Querying For Video Clip
The process of querying a video clip begins with a prompt provided by the user. Upon receiving the query, we follow these steps:
We generate the embed for the prompt and query our vector database to find the closest match. This could be a text, frame, or audio embed.
If the embed is text-based, we calculate the cosine similarity of the next and previous text embeddings. We continue to iterate in both directions until the cosine similarity falls below a certain threshold. This threshold can be calculated dynamically (I created an npm package for this purpose. You can check it out here). The start time of the first chunk becomes the start time of the video clip, while the end time of the last chunk becomes the end time.
If the embed is audio-based, the process is more straightforward. We simply use the start time of the audio clip as the start of the video, and the end time of the audio clip as the end of the video.

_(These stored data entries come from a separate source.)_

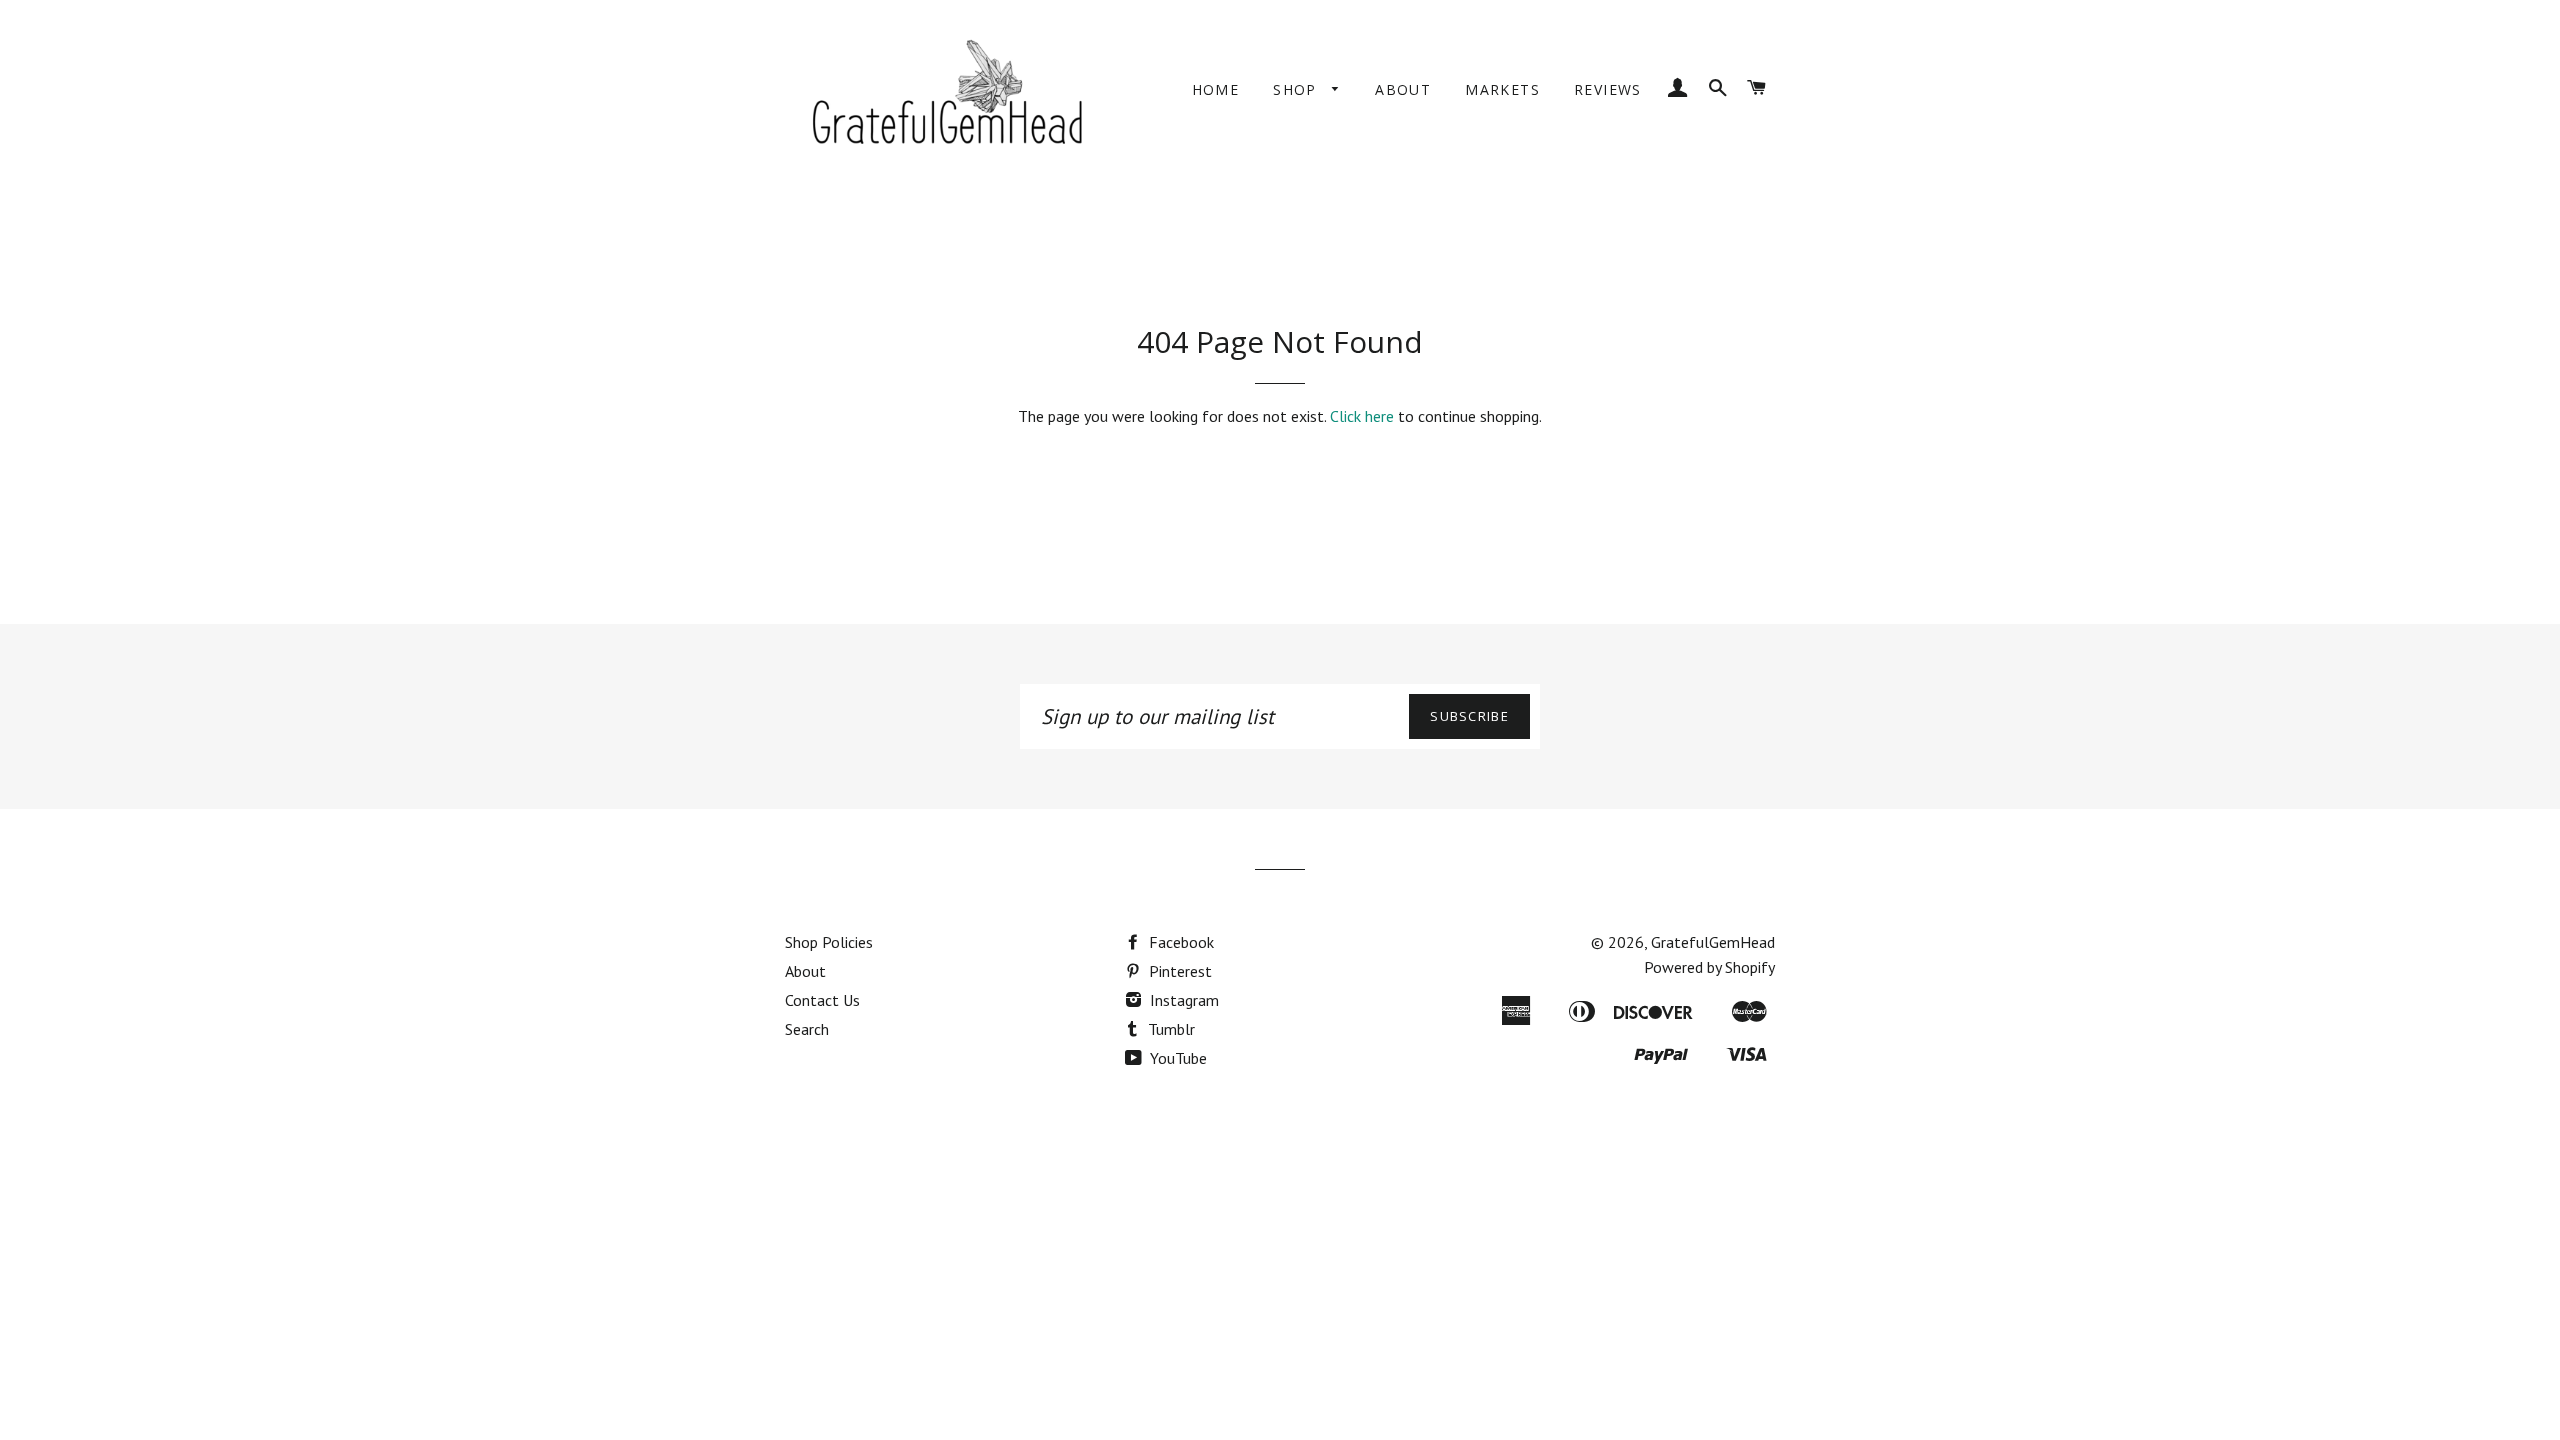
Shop (1297, 89)
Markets (1502, 89)
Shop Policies (829, 942)
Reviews (1608, 89)
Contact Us (822, 1000)
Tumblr (1169, 1029)
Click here (1362, 416)
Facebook (1179, 942)
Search (807, 1029)
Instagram (1182, 1000)
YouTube (1176, 1058)
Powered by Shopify (1709, 967)
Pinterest (1178, 971)
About (1403, 89)
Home (1216, 89)
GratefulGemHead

If the embed is of a frame, then the timestamp of the previous frame in vectorDB is the start time of the video clip, and the timestamp of the next frame is the end time of the video clip.
Once we have the start and end times for the video clips, we will generate the clip from the original video and provide the output.
In conclusion, with the help of advanced transformer models like ImageBind, creating a reliable and efficient in-video search service is more attainable than ever. By processing and embedding different data modalities from videos - frames, audio and text - we can create a comprehensive search system that caters to a wide array of user queries. Remember, the process highlighted in this article is a guide - the thresholds, processing techniques, and models can be tweaked and optimized as per your specific use case. Happy coding!